Люди говорят, что любви можно простить все. Простит ли он меня? Могу ли я сам простить себя, могу ли покинуть его? Любви можно простить все, а наш корабль ждет меня... Я никого не предам, никого не лишу счастья и надежды... только себя... Любви можно простить все... Как я хочу верить в это, в единственную мудрость людей...
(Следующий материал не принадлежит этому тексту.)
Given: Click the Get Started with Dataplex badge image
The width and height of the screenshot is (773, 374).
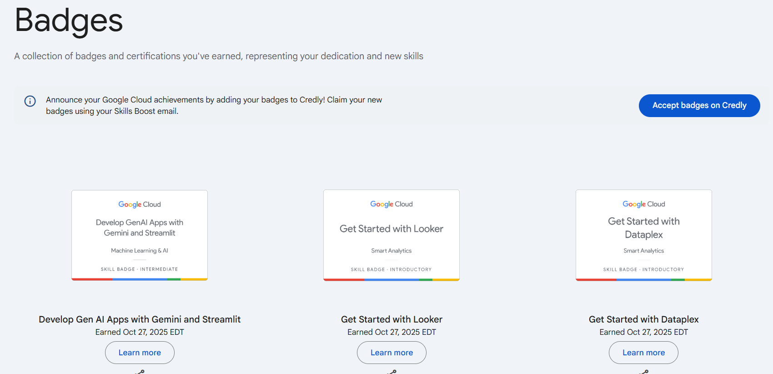Looking at the screenshot, I should (643, 235).
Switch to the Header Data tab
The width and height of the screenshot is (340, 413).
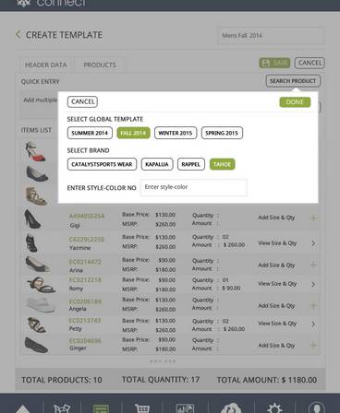click(45, 65)
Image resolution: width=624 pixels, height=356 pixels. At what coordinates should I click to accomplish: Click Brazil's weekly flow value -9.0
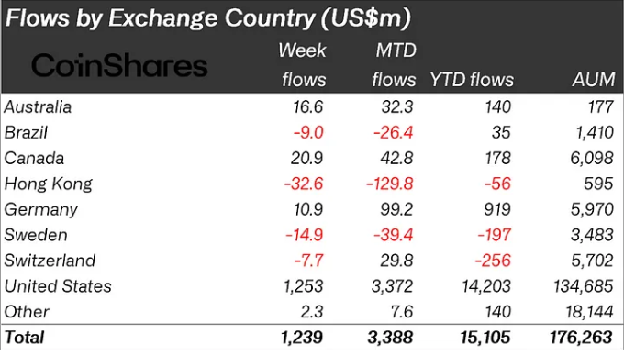pyautogui.click(x=308, y=132)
Далее свиток слишком поврежден огнем и временем, нельзя разобрать более ни единого слова. Арх. Парвелуг. Копия заверена личной печатью.
* * *
Добавление правнука Парвелуга – Парвелинга, помощника старшего архивариуса. 521 год Ч. Э. Выписка из книги старинных «Сказок периан» – обрывков мифический преданий, собранных лучшими учениками Истугвауна на западном побережье.
Хроники Войны Кольца
...1541 (120 Ч. Э.) – Первого марта ушел король Элессар. После его смерти Леголас в Итилиене строит корабль и уходит вниз по Андуину и дальше – за Море. Говорят, вместе с ним ушел гном Гимли. С их уходом в Средиземье кончается история Братства Кольца.
Неужели все это действительно происходило?! Только косвенные подтверждения (зачеркнуто).